Il y a quelques jours, Ali el-Akbar a repris le chemin de l'école. Pas pour étudier, mais pour s'abriter des bombardements israéliens, comme des dizaines de milliers de Libanais qui dorment désormais dans des salles de classe, où la rentrée a déjà été repoussée. «Je suis triste, mes amis et mes professeurs me manquent», dit à l'AFP l'adolescent de 14 ans, privé d'école par la guerre qui fait rage entre Israël et le Hezbollah.
Aujourd'hui, estime un responsable du ministère de l'Éducation, «40% des élèves du pays sont déplacés». Au total, plus de 1,2 million de personnes ont été jetées sur les routes depuis le début des bombardements israéliens massifs, le 23 septembre. Nombre d'entre eux dorment dans plus de 600 écoles, soit la moitié des établissements publics du pays.

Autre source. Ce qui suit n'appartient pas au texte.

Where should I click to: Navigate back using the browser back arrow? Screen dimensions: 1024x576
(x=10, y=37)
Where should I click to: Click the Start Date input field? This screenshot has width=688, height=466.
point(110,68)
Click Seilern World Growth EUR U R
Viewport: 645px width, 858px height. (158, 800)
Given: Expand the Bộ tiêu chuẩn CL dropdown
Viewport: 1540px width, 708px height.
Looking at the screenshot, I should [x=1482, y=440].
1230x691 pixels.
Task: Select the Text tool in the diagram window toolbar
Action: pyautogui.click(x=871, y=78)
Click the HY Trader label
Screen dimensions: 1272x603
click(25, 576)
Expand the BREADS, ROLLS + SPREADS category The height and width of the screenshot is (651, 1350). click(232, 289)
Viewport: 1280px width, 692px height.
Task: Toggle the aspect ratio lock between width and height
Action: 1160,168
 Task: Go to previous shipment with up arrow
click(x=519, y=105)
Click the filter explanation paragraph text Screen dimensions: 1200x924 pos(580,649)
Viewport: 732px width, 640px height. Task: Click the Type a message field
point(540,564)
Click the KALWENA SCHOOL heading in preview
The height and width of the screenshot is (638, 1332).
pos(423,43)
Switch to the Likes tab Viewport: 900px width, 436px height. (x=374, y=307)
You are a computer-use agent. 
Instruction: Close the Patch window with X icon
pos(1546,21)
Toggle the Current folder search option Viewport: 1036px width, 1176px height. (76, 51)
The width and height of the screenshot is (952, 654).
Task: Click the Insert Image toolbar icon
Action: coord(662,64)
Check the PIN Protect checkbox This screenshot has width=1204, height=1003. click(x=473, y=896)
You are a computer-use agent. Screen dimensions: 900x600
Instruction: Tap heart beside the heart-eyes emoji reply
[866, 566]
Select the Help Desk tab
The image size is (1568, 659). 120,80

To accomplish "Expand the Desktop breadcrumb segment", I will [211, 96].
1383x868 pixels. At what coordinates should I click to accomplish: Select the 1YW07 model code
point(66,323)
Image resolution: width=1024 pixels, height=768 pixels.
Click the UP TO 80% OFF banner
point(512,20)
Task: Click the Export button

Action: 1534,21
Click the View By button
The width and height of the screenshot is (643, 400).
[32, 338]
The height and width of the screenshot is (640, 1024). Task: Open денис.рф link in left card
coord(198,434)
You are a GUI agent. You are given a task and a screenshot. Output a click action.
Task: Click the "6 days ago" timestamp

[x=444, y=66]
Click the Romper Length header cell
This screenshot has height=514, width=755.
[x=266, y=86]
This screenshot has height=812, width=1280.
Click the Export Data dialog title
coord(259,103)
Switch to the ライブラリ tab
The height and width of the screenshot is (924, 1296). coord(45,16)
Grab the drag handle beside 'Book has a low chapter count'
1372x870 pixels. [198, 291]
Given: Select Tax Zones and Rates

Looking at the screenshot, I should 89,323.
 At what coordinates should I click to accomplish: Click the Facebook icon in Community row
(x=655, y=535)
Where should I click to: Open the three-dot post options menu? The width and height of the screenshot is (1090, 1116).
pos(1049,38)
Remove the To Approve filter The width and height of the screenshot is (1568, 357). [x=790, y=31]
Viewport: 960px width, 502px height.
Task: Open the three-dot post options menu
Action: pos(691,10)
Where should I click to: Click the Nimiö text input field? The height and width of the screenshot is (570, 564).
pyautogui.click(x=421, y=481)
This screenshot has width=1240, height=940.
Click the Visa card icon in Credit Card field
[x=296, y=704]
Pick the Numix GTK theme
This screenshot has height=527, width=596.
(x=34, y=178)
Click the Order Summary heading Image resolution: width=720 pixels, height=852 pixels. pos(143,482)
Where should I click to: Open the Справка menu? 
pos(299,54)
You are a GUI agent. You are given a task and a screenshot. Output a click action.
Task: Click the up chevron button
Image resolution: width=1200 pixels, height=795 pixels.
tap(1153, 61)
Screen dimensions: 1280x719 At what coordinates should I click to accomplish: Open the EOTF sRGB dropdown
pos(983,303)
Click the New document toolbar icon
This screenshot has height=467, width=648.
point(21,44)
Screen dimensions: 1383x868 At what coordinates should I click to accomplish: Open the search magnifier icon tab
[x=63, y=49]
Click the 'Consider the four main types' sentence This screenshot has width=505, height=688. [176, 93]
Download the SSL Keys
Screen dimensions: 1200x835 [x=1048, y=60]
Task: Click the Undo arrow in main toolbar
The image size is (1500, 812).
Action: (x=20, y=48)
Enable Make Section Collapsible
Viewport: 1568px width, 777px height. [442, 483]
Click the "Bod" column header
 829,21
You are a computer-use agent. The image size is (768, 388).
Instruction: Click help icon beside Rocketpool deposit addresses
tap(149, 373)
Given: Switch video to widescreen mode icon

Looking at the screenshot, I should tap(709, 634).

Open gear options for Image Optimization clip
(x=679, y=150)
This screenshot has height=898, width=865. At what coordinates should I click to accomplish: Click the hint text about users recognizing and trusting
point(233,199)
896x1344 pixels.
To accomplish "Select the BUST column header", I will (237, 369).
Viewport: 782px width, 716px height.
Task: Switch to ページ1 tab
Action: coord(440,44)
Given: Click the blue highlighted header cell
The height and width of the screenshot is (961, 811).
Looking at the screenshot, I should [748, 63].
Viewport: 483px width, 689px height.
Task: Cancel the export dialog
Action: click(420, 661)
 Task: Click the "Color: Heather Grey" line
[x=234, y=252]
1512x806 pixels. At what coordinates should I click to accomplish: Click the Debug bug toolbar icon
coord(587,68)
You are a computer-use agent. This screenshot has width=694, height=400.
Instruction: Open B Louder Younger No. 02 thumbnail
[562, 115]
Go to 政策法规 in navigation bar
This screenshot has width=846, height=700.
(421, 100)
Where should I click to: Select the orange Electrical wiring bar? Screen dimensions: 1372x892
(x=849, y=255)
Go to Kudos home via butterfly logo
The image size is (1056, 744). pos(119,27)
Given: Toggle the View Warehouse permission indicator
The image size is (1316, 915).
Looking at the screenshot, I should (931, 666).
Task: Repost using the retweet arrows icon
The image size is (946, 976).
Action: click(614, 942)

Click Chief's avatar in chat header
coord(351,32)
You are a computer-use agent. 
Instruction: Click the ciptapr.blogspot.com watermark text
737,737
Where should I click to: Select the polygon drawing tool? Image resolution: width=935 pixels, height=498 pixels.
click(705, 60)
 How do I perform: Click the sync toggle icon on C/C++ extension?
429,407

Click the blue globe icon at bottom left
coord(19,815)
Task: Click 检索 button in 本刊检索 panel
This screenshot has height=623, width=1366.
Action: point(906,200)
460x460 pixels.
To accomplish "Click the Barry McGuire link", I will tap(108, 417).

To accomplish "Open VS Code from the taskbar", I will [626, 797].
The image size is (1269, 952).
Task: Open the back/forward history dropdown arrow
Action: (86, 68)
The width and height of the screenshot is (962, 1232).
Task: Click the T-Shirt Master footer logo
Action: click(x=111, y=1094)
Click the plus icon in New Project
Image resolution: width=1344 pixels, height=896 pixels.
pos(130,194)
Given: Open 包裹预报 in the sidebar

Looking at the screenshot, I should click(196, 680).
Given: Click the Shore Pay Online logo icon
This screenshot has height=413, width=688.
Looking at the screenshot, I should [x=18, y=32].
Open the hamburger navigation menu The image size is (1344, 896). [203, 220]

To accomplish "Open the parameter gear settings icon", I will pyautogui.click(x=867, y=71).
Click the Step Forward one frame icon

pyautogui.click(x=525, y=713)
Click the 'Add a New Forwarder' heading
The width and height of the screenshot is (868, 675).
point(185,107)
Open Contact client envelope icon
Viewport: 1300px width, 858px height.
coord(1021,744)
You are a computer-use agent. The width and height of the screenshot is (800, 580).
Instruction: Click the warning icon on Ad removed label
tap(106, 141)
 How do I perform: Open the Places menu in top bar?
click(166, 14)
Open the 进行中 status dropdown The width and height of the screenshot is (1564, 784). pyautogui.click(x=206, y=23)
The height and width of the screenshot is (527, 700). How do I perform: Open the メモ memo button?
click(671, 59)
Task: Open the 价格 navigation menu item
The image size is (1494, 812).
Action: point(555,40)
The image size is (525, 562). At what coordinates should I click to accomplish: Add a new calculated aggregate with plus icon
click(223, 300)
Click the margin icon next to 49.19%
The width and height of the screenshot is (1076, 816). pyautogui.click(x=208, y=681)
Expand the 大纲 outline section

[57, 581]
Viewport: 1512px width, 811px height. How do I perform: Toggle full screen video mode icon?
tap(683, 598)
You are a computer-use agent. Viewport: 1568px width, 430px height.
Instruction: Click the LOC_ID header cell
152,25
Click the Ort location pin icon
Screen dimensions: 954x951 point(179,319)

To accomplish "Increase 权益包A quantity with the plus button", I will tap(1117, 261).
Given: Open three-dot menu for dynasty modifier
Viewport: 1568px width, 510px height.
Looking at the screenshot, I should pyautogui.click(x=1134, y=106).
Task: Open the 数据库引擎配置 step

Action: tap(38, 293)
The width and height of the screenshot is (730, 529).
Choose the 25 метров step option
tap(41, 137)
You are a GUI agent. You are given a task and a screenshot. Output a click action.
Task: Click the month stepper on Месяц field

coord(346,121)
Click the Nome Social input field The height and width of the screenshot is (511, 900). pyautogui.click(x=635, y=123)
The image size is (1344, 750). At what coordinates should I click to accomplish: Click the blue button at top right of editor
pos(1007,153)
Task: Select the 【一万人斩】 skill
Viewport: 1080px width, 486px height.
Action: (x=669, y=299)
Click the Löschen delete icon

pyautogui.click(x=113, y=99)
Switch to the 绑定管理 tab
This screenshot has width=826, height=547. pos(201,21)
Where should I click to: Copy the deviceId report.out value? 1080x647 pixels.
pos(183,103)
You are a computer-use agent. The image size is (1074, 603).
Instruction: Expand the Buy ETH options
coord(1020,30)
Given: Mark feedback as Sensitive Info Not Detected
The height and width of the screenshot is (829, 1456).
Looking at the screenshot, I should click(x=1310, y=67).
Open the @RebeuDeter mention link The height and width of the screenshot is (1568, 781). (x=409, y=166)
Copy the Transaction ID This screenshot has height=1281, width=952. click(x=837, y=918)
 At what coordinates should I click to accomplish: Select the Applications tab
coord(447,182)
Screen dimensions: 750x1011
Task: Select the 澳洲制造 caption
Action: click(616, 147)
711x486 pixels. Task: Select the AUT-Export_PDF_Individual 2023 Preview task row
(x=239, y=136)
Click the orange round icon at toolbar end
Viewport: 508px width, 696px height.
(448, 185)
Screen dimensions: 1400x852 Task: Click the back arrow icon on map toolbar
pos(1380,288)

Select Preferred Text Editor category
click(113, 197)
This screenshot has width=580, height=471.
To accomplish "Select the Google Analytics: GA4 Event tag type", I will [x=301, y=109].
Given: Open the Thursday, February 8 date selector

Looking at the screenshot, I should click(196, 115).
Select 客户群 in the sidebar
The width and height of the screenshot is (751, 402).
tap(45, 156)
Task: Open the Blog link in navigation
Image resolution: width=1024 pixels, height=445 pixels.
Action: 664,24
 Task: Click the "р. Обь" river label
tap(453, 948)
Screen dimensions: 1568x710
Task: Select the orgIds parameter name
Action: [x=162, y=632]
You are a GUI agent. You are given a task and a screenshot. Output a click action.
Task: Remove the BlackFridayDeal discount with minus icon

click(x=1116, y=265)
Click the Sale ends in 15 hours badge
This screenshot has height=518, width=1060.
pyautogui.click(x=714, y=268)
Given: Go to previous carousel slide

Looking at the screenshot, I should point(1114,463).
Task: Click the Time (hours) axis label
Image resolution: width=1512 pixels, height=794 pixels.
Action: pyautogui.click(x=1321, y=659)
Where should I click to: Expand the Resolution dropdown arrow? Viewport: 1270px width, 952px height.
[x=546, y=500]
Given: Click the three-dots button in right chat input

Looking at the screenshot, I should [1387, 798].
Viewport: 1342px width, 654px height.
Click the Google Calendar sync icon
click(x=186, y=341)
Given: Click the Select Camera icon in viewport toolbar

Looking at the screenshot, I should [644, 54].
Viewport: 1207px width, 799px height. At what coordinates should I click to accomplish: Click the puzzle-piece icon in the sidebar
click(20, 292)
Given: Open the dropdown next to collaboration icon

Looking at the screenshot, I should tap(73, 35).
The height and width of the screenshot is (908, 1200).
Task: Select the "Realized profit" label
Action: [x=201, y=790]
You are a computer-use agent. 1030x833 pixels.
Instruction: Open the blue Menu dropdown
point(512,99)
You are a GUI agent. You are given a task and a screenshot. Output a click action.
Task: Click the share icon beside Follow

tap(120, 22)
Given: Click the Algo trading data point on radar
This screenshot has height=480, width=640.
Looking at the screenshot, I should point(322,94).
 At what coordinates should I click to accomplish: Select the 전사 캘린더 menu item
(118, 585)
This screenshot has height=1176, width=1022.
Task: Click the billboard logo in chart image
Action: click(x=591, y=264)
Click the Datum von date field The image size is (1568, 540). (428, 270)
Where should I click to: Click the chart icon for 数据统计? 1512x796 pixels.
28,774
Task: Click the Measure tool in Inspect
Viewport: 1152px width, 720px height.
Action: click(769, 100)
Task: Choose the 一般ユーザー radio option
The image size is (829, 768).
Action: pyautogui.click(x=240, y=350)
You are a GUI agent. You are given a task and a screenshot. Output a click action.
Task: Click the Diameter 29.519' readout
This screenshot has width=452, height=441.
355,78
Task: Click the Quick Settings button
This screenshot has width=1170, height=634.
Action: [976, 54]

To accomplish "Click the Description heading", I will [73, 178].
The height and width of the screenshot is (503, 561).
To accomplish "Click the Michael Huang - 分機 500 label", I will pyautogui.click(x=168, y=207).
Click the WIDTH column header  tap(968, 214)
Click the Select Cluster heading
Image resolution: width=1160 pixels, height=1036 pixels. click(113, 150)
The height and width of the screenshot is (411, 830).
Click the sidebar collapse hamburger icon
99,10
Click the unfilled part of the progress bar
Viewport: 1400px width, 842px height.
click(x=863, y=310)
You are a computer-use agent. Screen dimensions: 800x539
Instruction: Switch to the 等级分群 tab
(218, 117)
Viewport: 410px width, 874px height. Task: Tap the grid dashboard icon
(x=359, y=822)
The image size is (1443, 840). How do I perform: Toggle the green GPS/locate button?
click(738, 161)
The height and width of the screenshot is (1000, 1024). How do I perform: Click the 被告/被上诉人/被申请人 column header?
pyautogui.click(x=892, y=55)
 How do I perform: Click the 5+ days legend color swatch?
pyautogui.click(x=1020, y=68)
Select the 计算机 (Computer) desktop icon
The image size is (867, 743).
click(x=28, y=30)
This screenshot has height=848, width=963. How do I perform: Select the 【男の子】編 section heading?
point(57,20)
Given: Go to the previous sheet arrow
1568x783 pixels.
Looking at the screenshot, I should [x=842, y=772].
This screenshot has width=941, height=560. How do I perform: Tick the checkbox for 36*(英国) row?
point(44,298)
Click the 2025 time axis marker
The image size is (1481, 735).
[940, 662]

Pour le moment, le ministère se veut optimiste: il annonce la rentrée, initialement prévue le 1ᵉʳ octobre, pour le 4 novembre. Mais la mère d'Ali, Batoul Arouni, n'y pense même pas. «Aucune mère ne veut que son enfant soit déscolarisé, mais cette année, je préfère garder mon fils auprès de moi maintenant qu'aucun endroit n'est sûr au Liban», afirme-t-elle à l'AFP, dans une école proche de la banlieue sud de Beyrouth, bastion du Hezbollah, qu'elle a fuie.
Elle a poussé les chaises d'écolier d'une classe pour dérouler un fin matelas de mousse, transformé un petit bureau en cuisine où elle découpe des tomates, et utilise le tableau noir pour étendre le linge.
Partout dans la petite école Soubhi el-Saleh, bouteilles d'eau et rations de repas chauds apportées par des associations d'aide ont remplacé cahiers et stylos, pour tenter de ravitailler la centaine de familles déplacées qui y vit désormais.
«Les cahiers me manquent»
Fatima, huit ans, erre dans cet abri en se languissant de son école, laissée derrière elle, comme sa maison. «L'école et les cahiers de coloriage me manquent», confie-t-elle à l'AFP. Les hostilités transfrontalières ont débuté il y a un an, lorsque le Hezbollah a décidé, au mépris de la Constitution, d’ouvrir le front sud pour soutenir le Hamas dans sa guerre avec Israël.
Mais, même si elles ont été meurtrières, longtemps elles n’ont eu qu'un impact limité sur le fonctionnement des écoles du sud du Liban. Depuis qu'elles ont laissé la place à une guerre ouverte, étendue aux abords de Beyrouth, qui a fait plus de 1.100 morts en deux semaines selon les autorités, tout a changé.
«Danger sécuritaire», «entraves au mouvement» des élèves et des professeurs, le ministre sortant de l'Éducation, Abbas Halabi, énumère toutes les raisons pour lesquelles son département «ne prendra pas le risque» d'organiser la rentrée avant un mois.
Et les explosions qui continuent de résonner au loin ne poussent pas Batoul et les autres parents à l'optimisme. «Cela fait deux semaines qu'on dort dans la rue, alors l'école, ce n'est pas notre priorité en ce moment», affirme Salma Salmane, 30 ans, réfugiée dans le centre de Beyrouth avec ses jumelles de sept ans.
Jennifer Moorehead, de l'ONG Save the Children, anticipe déjà une année blanche. Avec au moins un mois de scolarisation de moins en 2024-2025, les enfants vont accuser «un lourd retard sur le programme».
«Nous ne sommes pas des instituteurs»
«Ce sont des années qu'on ne pourra pas rattraper», se désole-t-elle, dans un pays où la crise économique de 2019 a déjà eu un lourd impact sur le système éducatif, les établissements privés, onéreux, y jouant un grand rôle.
Le ministre Halabi, lui, envisage déjà tous les scénarios: «cours en présentiel, à distance ou combinaison des deux», a-t-il détaillé lors d'une conférence de presse.
Ce qui n’a pas vraiment convaincu des familles échaudées par la lenteur d'un réseau Internet sujet à de fréquentes coupures et par l'expérience peu concluante de l'école en ligne durant la pandémie de Covid-19.
Beaucoup de déplacés disent aussi ne pas avoir pu emporter ordinateurs ou tablettes dans leur fuite.
Nour Khawaja, 36 ans, et son mari, eux, ne sont pas déplacés. Mais leur fille Joud, sept ans, et leur cadet, Issa, quatre ans, n'ont plus que des cours en ligne dispensés par l'établissement privé auquel leurs parents ont déjà versé 70% des frais de scolarité annuels.
Ils se relaient pour les aider devant l'ordinateur, mais «nous ne sommes pas des instituteurs, je n'ai pas la patience nécessaire», avoue Mme Khawaja.